PROBLEM A: In the report on a game of Labyrinth – The War On Terror, why did the Jihadists win by default? Answer in one to three sentences.
PROBLEM B: Pick up the report on a game of Labyrinth – The War On Terror, beginning after its last sentence.

EXTRACTED TEXT:
************
Brainspiritus

Funkenflug aus flammenden Synapsen.

Labyrinth – The War On Terror

So, I managed to finish my first game of L-TWOT today. (To be clear, I did not play the solo/robot rules, I played both sides. Since I don't know all the cards yet and have a poor memory, I felt that was kind of fair.)
So, to take the tension off: the game came down to the last roll of the die, and the Jihadists won by default. (I ran out the deck, at which point the US need to control twice as many resources than the jihadists to win, and both had 0, since I had not aimed for that victory condition. The last two rolls were trying to improve Indonesia's stance from neutral/fair to ally/good, and only one of them succeeded.)
As the jihadist player, I think I had a somewhat good chance to win: for the last third or so of the game, I sat at 15 poor-governance countries, so all I needed was to run down the US to 0 prestige, and they were sitting at 2 prestige for a turn or two, but I blew two roll-prestige events, one of which netted the US +4 prestige and the other one +1. I never got the WMDs, I never got any cells into Schengen (I did the "make two recruitment rolls for US" event, but failed both of them). I hardly ever made any jihad attempts (maybe two or three), so mostly I was playing events and setting plots, combined with a bit of travel to test as many islam countries as possible. For all but the last turn, my funding was in the top bracket, and I had a turn or two of unopposed plots.
************
LISTED ENTRIES:

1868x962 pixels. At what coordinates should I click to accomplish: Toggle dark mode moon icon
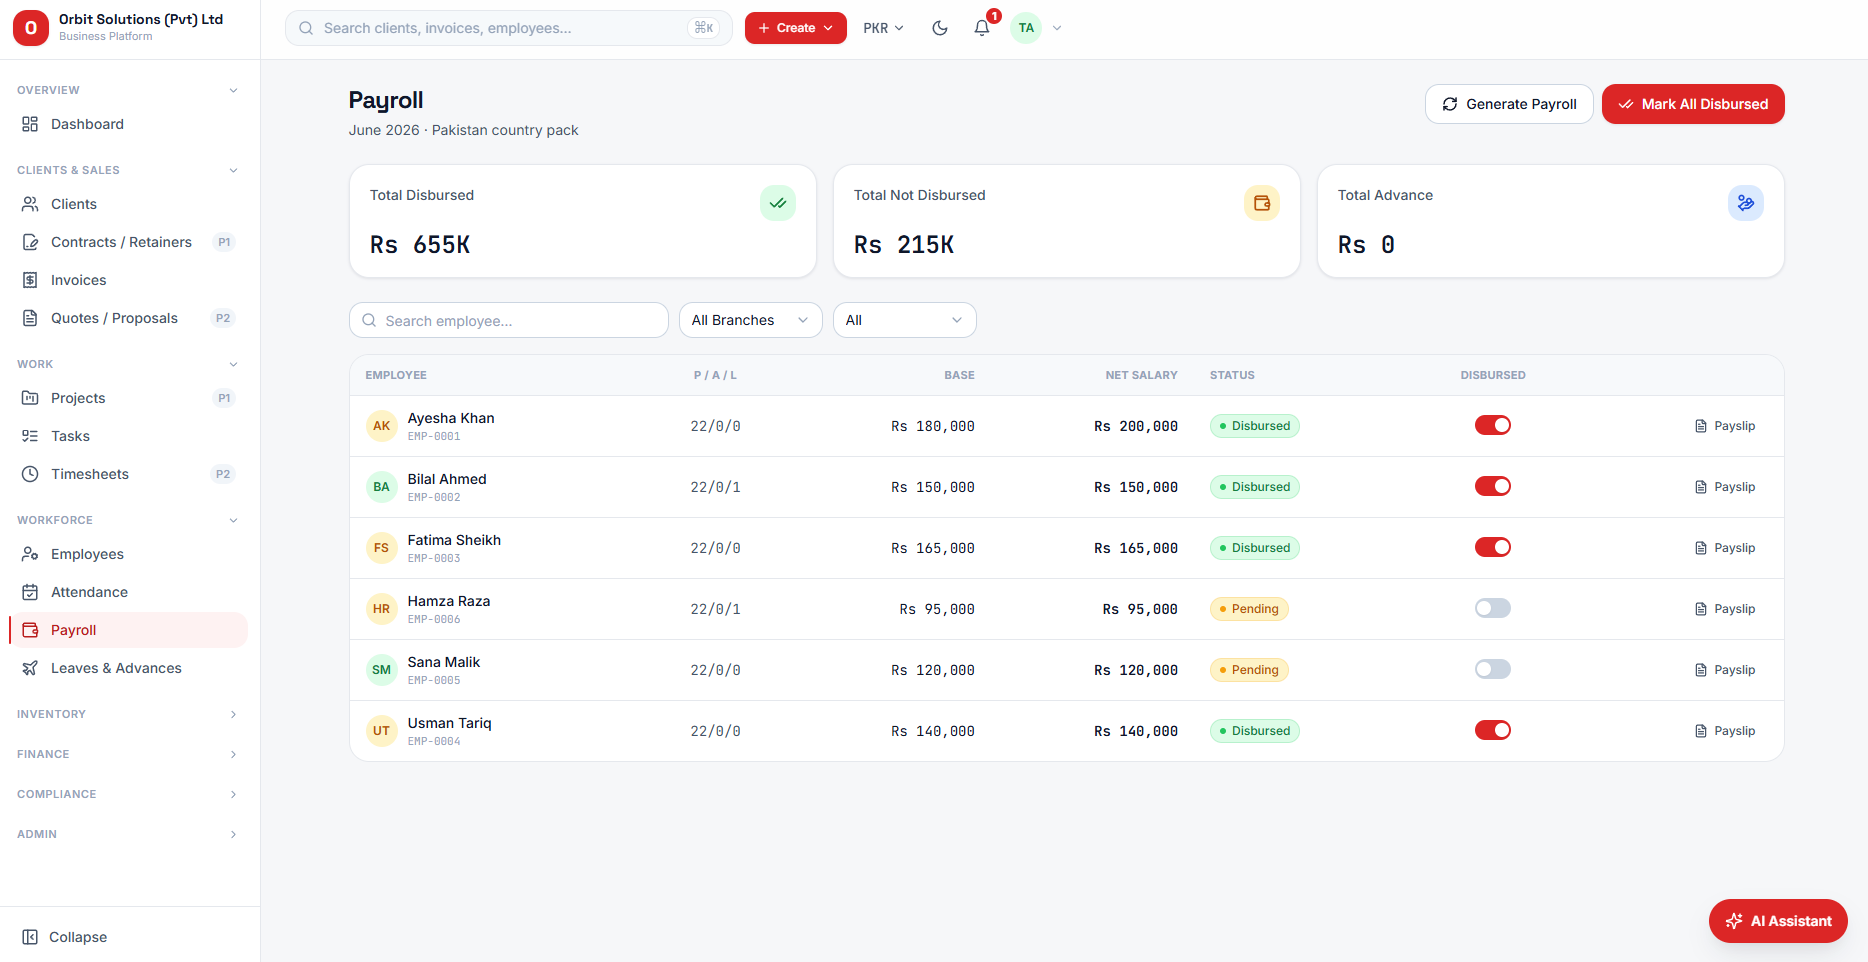[x=939, y=28]
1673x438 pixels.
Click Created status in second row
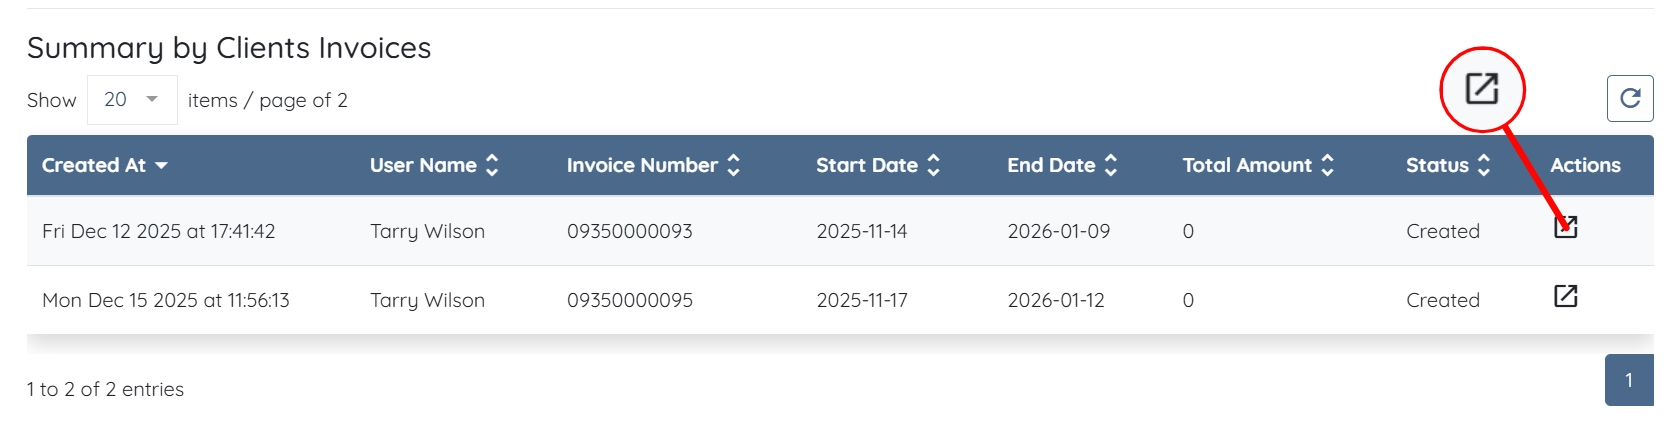point(1442,300)
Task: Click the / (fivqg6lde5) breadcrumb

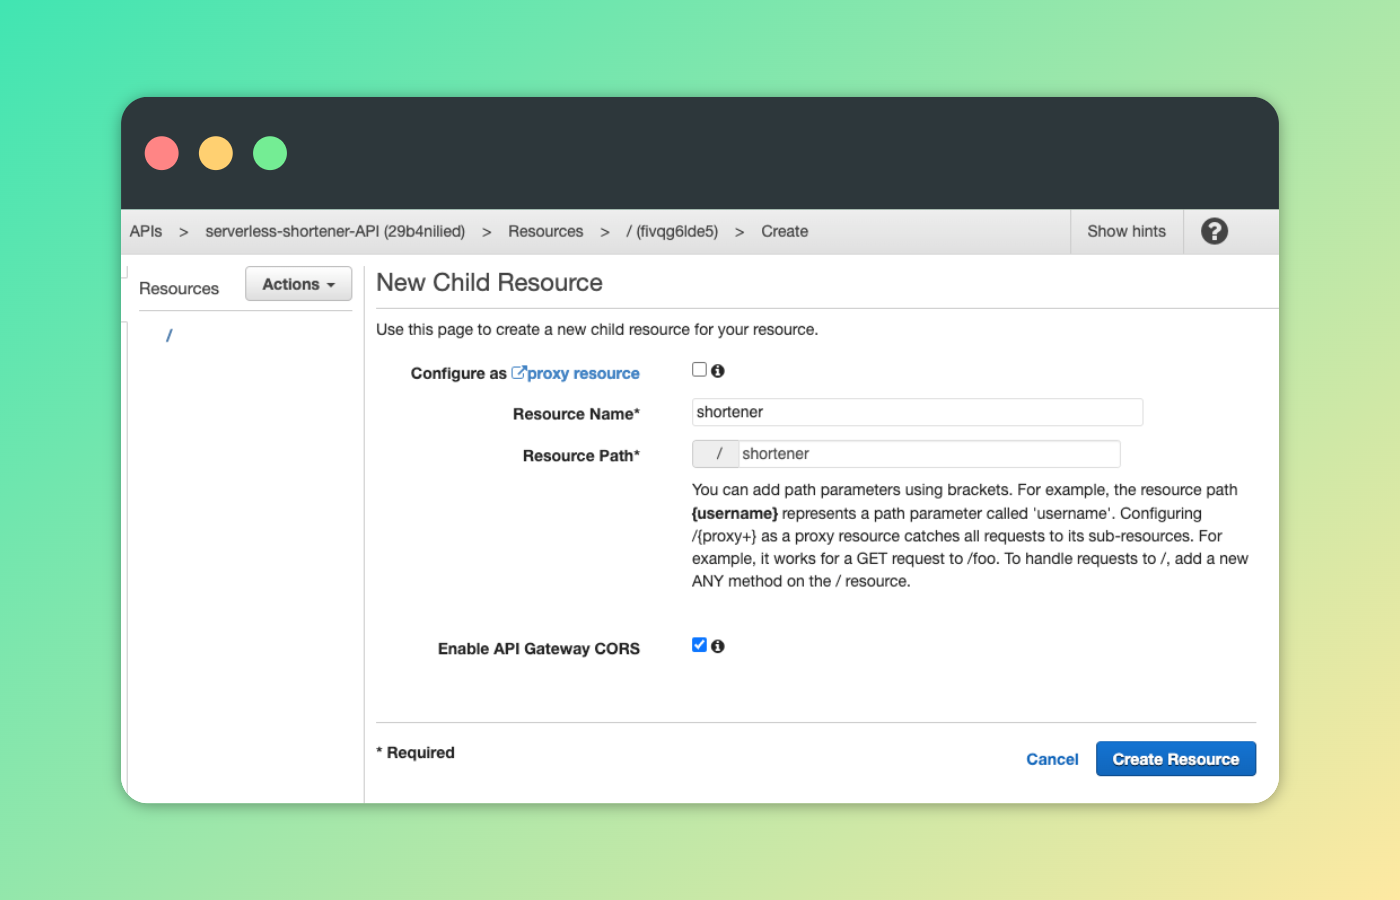Action: click(672, 231)
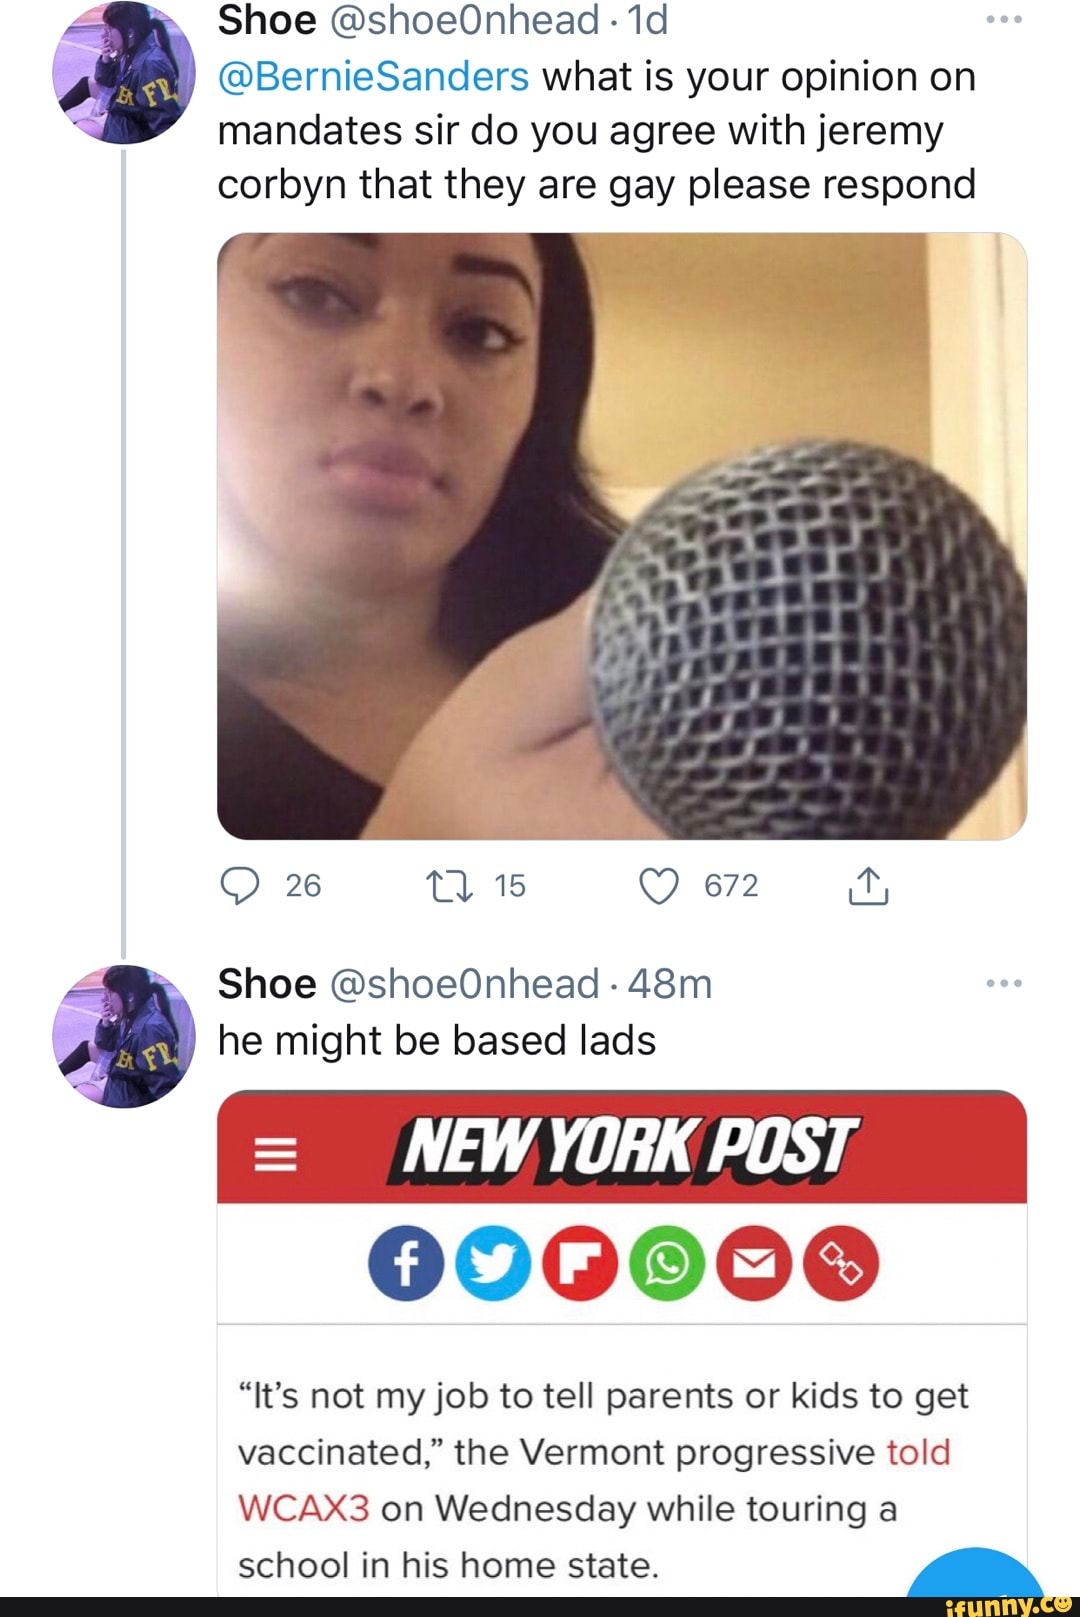Open Shoe's avatar on the first tweet
Screen dimensions: 1080x1617
click(124, 72)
************
WRITTEN ANSWER A: The deck ran out, and at that point the US needed to control twice as many resources as the Jihadists to win. Both sides had 0 resources, because the player had not aimed for that victory condition.

WRITTEN ANSWER B:
As the US player, I failed to get any dominance on the game at all. I played the first scenario, where you are already deployed to Afghanistan, and I failed to get the country into good order again (until the jihadist player played something which removed the Besieged Regime status). I hardly moved any other troops anywhere, because i would have put me into overstretch, until I gave up towards the end and went after the jihadist who moved from A. to Pakistan in search of WMDs. Mid-game elections turned me into a soft stance, which was nice, because I figured at some point that I could war-of-idea in Europe to gain prestige with my low-ops cards. Seriously, I never felt like I could make a change in the middle east, because countries test as poor 2/3rds of the time, so they need 3ops to have war-of-ideas, and even then, that fails fairly often, so it might not be a good idea, but it's the only way to remove the poor governance status the jihadist was going for.
All in all, of course I did a fair bit of back-and-forth and the usual rules misremembering ("oh, can't deploy to neutrals", improving governance instead of alignment by mistake, disrupting without having +5 surplus troops, forgot US player can discard the final card instead of taking it to the next round), but that got better over time. And of course, this being my first or second game (I aborted the first one simply because I needed the table space back), the analysis paralysis is brutal. It's very very tempting to try and play everything for the event.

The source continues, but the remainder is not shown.